Domain arrangement-driven immunogenicity of a computationally designed mRNA vaccine targeting PPE68, IrtA, and PE9 of Mycobacterium tuberculosis.

Tuberculosis (TB), caused by Mycobacterium tuberculosis, remains a major global health challenge due to the limited efficacy of the Bacillus Calmette-Guérin (BCG) vaccine. Using an immunoinformatics-driven strategy, we designed and evaluated three distinct multi-epitope vaccine constructs (MEVCs) derived from PPE68, IrtA, and PE9, which were subsequently developed into an mRNA vaccine construct.
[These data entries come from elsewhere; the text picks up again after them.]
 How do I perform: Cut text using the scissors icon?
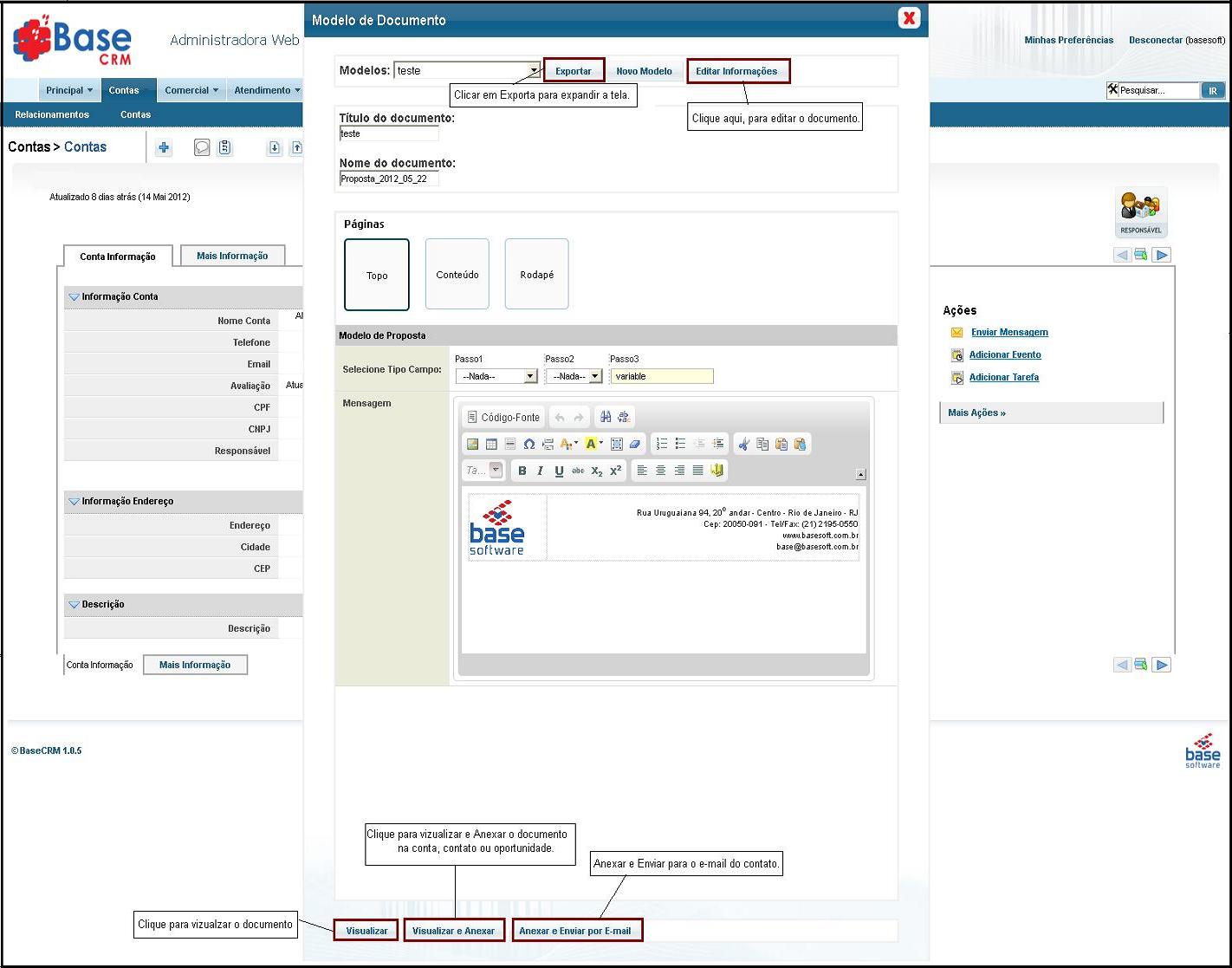pos(742,445)
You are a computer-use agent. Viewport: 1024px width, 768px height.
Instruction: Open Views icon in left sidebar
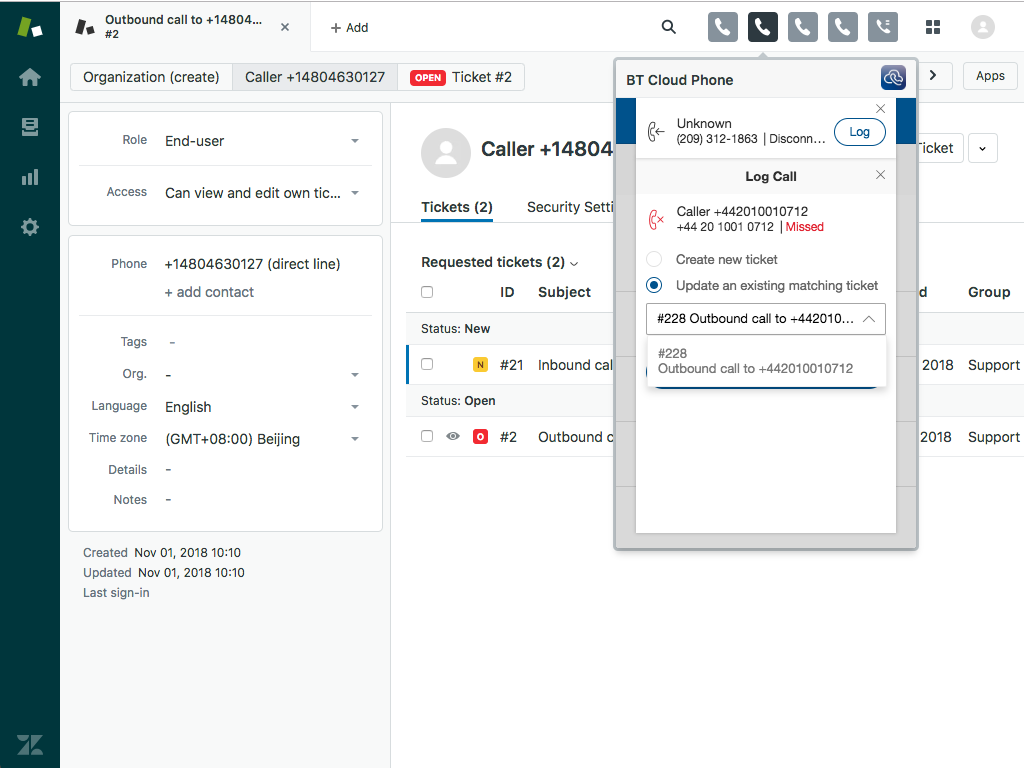tap(30, 127)
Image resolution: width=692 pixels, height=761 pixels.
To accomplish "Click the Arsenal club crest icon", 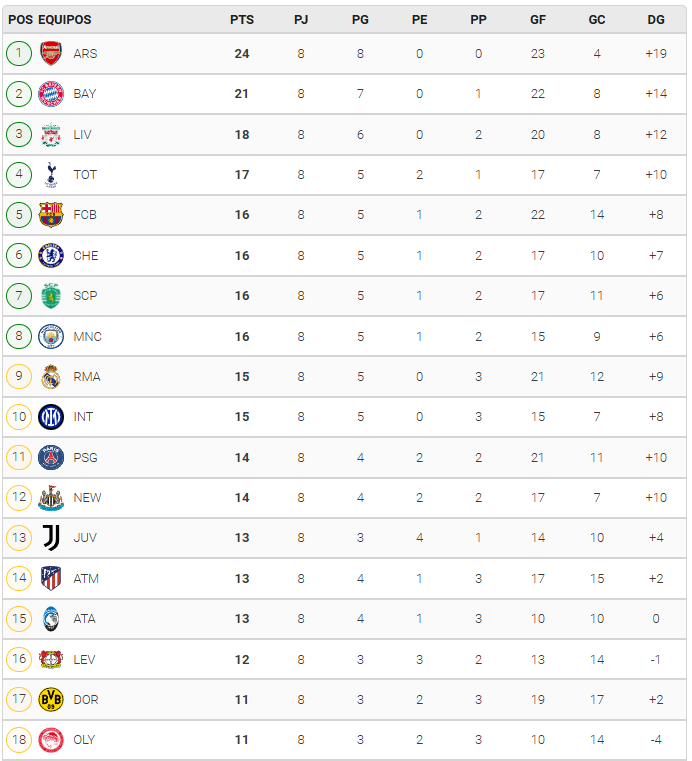I will point(51,54).
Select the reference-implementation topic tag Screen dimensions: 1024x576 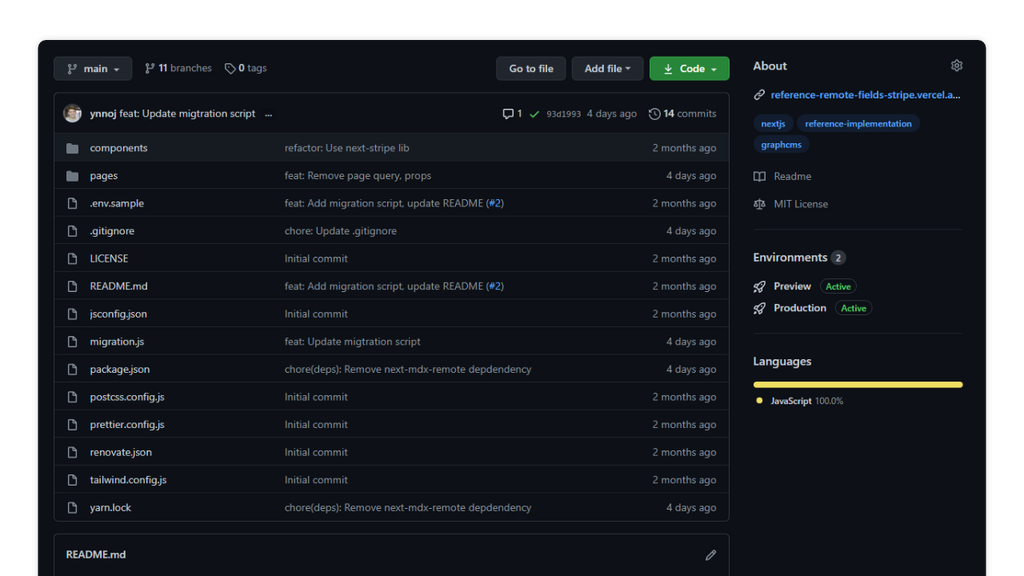(x=858, y=123)
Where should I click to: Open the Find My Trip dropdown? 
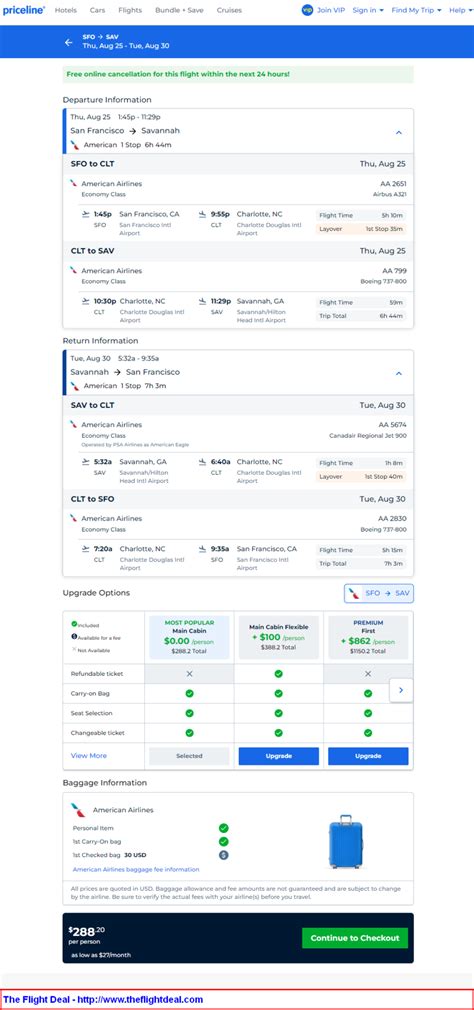(x=417, y=10)
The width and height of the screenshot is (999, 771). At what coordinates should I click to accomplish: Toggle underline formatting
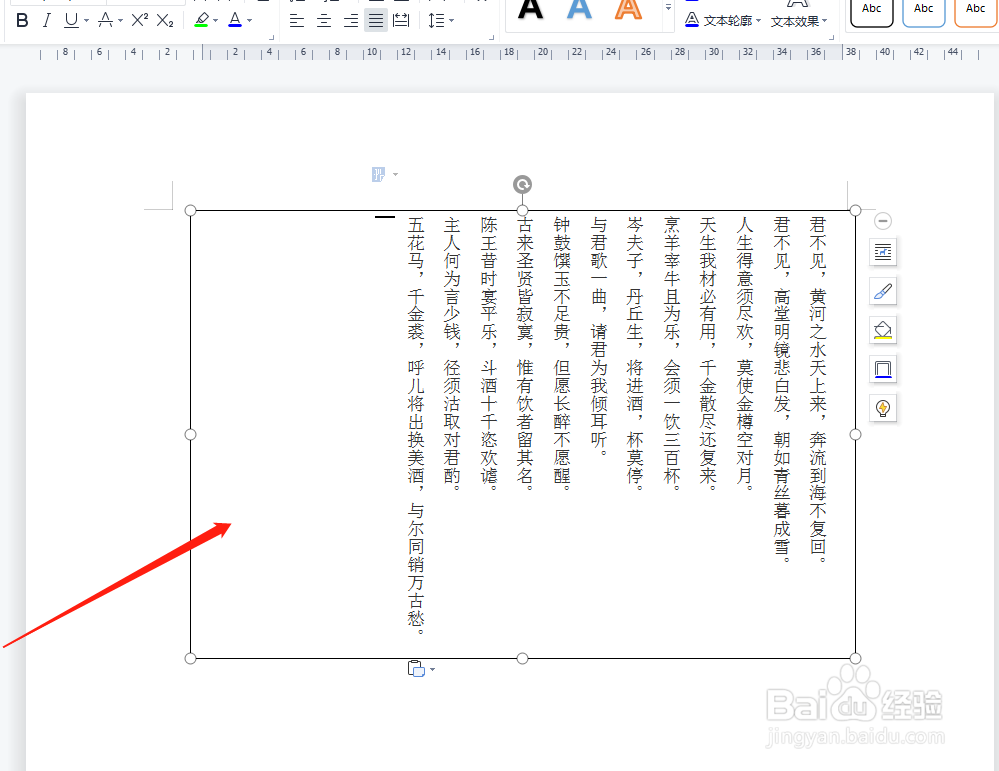(70, 19)
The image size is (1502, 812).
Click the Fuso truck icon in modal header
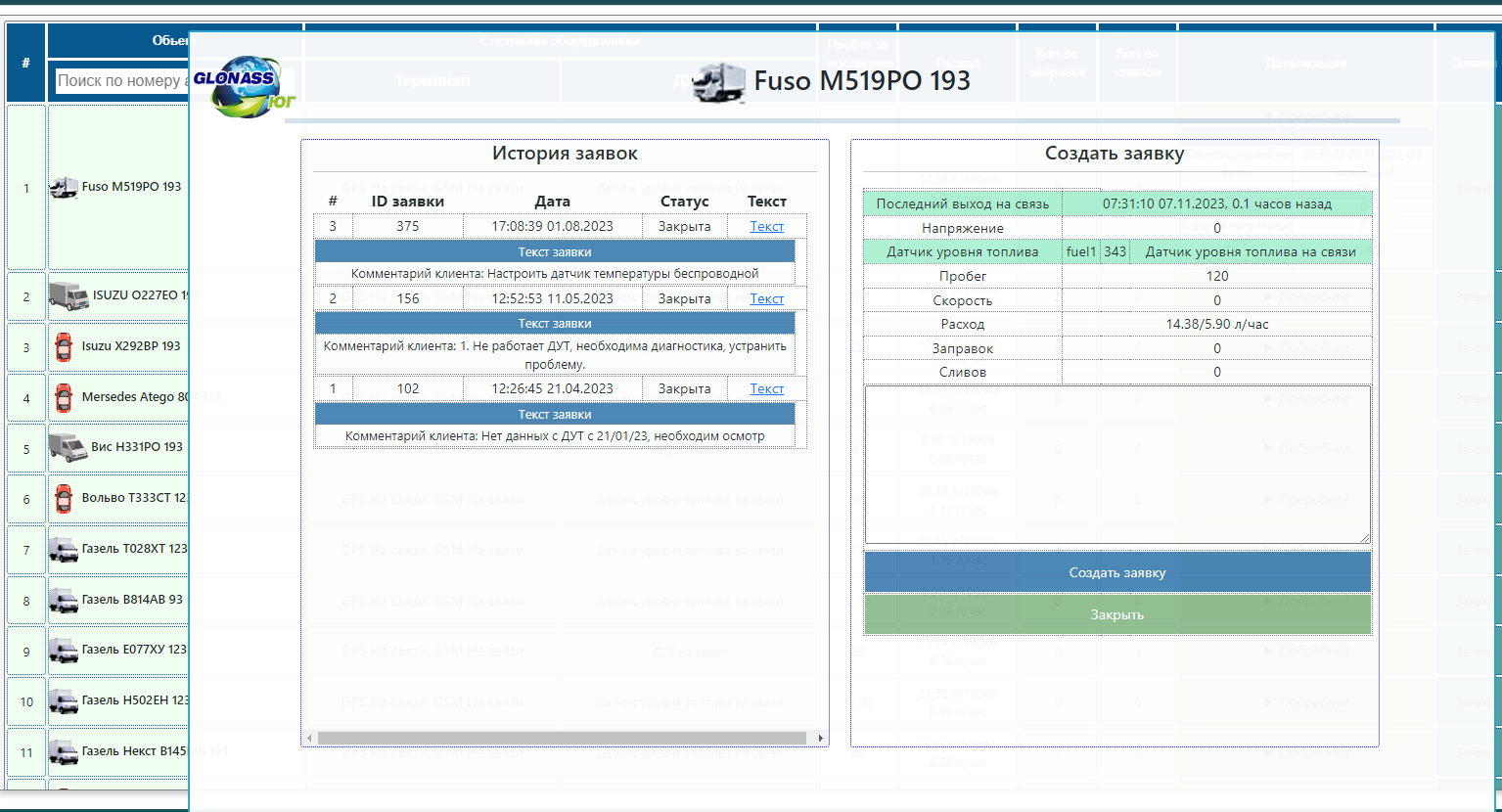coord(719,82)
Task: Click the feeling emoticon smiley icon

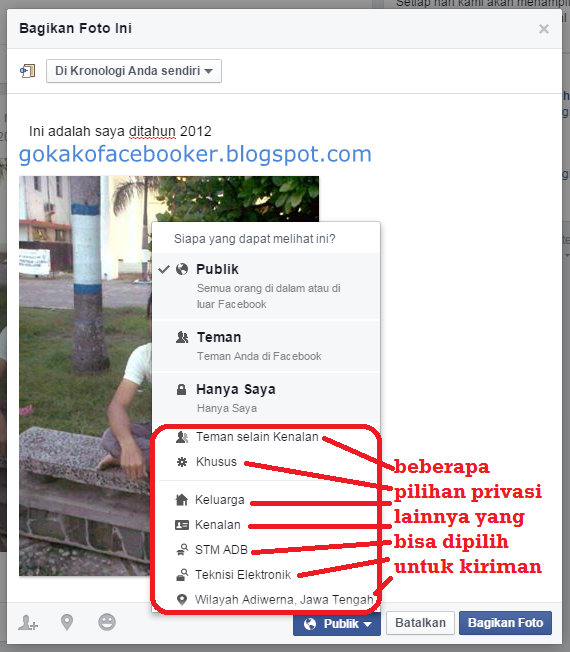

T-cell and B-cell epitopes were predicted using IEDB tools and BepiPred-3.0, and the designed constructs were systematically evaluated for antigenicity, allergenicity, toxicity, and physicochemical characteristics. Structural modeling with AlphaFold3, followed by epitope mapping and molecular docking with TLR2 and TLR4/MD-2, identified Pattern 3 (PPE68-IrtA-PE9) as the most promising construct. It exhibited the highest antigenicity score (0.6122), a high abundance of B-cell epitopes (0.865), and demonstrated predicted binding to the TLR4/MD-2 complex (ΔG =  - 12.2 kcal/mol), forming 12 hydrogen bonds and engaging both receptor components, as well as to TLR2 (ΔG =  - 10.4 kcal/mol) with nine hydrogen bonds. In silico immune simulations of Pattern 3 predicted strong T-cell responses, elevated IFN-γ levels, and high IgG1, IgG2, and IgM titers, while the codon-optimized mRNA exhibited a stable secondary structure (ΔG =  - 2,217.20 kcal/mol). These results suggest that antigen domain arrangement may influence predicted immunogenicity and structural stability, and exhibit a favorable in silico safety profile, supporting PPE68-IrtA-PE9 as a promising mRNA vaccine design for further experimental evaluation.